Most of us have faults that are secret from others. Yet, by contrast, others' faults are known and are associated with them throughout life. A person in prison is more or less blessed in that his imperfections are known and his debt to society satisfied. Pastor Gerecke contends, and I agree, that a person who has completed his penal sentence and returned to the free world should be accepted by society. . . . I pray that my heart will not falter or my faith weaken. Being Chaplain Gerecke's “helper” has brought me an association I will always cherish.

Hodge believed Gerecke so inhabited the Christian way of life that when he saw Gerecke, he often thought of a sixteenth-century English prayer that Gerecke had taught him: “God be in my head, and in my understanding / God be in mine eyes, and in my looking.” The prayer was typed into a small, three-ring journal of sermons and notes that Gerecke kept. At any given moment, he could page through the journal for a scripture reference, a verse from a favorite poem, or a full sermon outline.

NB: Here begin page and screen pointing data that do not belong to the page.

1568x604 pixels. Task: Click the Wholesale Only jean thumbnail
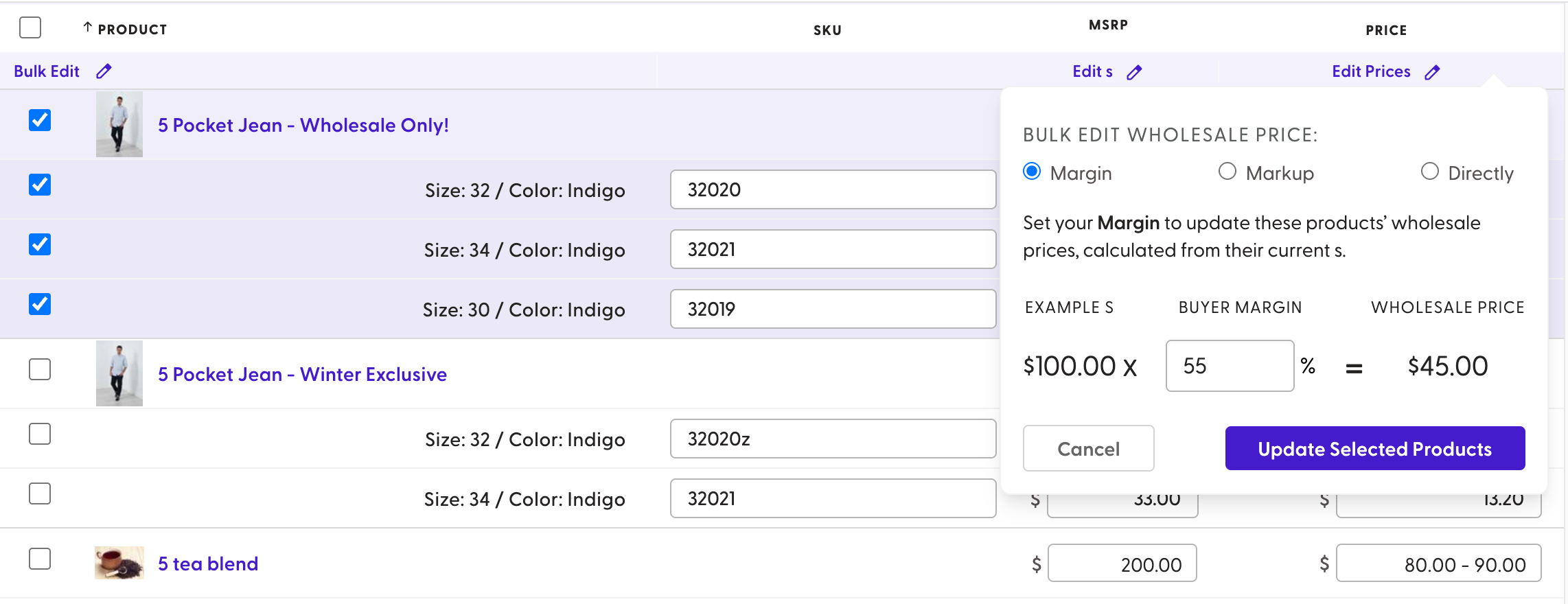(x=119, y=124)
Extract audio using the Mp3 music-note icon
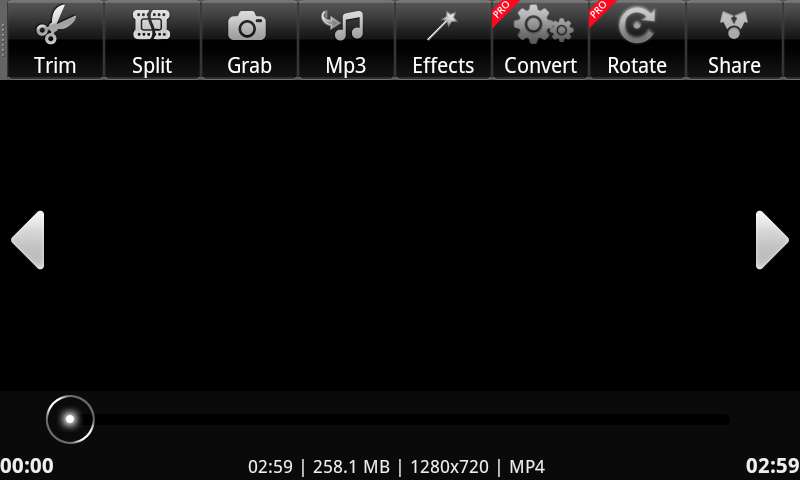Viewport: 800px width, 480px height. [x=346, y=40]
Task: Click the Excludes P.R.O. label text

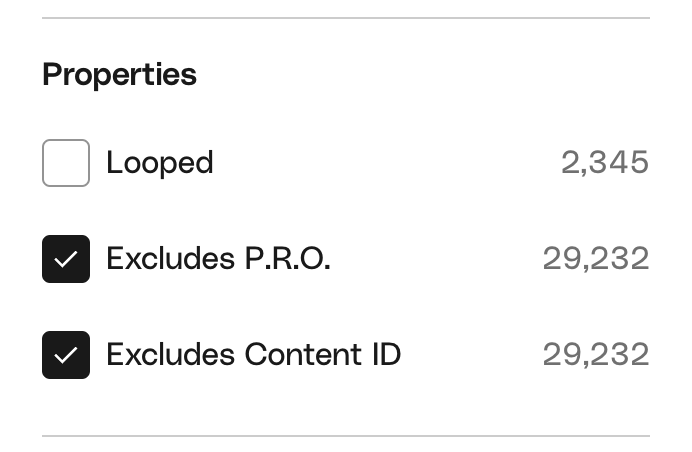Action: tap(218, 259)
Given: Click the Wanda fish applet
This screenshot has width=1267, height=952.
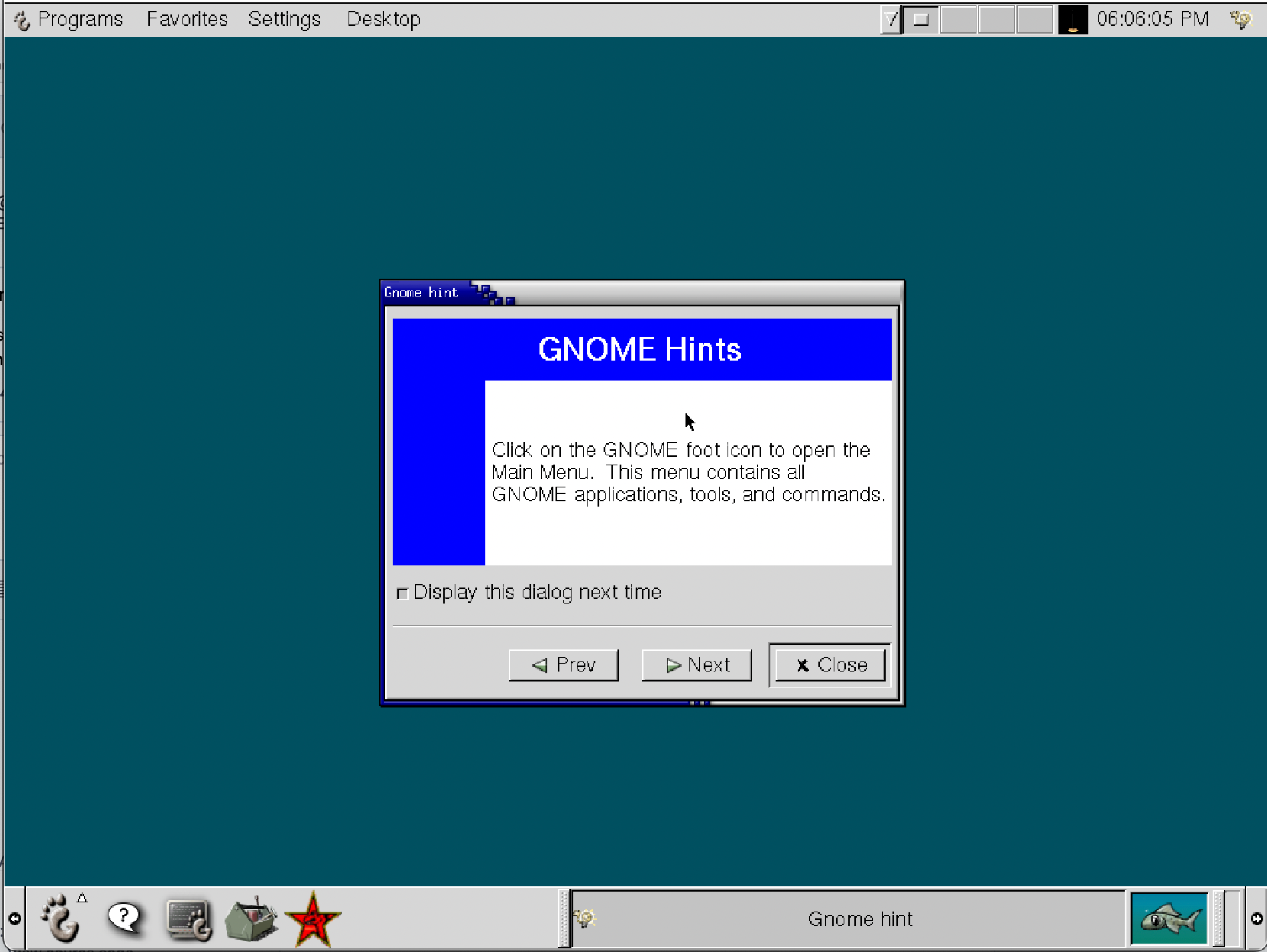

A couple pages down from Hodge's favorite prayer, Gerecke had typed a summary of Leo Tolstoy's short story “What Men Live By.” He'd typed the last lines of the story verbatim. Tolstoy tells of a poor cobbler named Simon and his wife who take in a frightened, naked stranger who'd been left for dead in the Russian winter streets. The couple gives him clothing and food and eventually a job assisting the cobbler.

The stranger, the reader learns, is actually an angel who was banished from heaven by God. At the end of the story, God forgives the angel, allowing him to return to heaven. But first, “clad with light so bright that the eyes could not endure to look upon him,” he tells the cobbler about the lesson God has taught him. Gerecke typed in his journal:

 

I have learned that all men live not by care for themselves but by love. I remained alive when I was a man, not by care of myself but because love was present in a passer-by and because he and his wife pitied and loved me. . . . I knew before that God gives life to men and that he wants them to live; now I understand more than that. I understand that God does not wish men to live apart, and, therefore, he does not reveal to them what each one needs for himself. He wishes them to live united; thus he reveals to each of them what is necessary for all. I have now understood that though it seems to men that they live by care for themselves, in truth, it is love alone by which they live. He who has love is God, and God is in him, for God is love.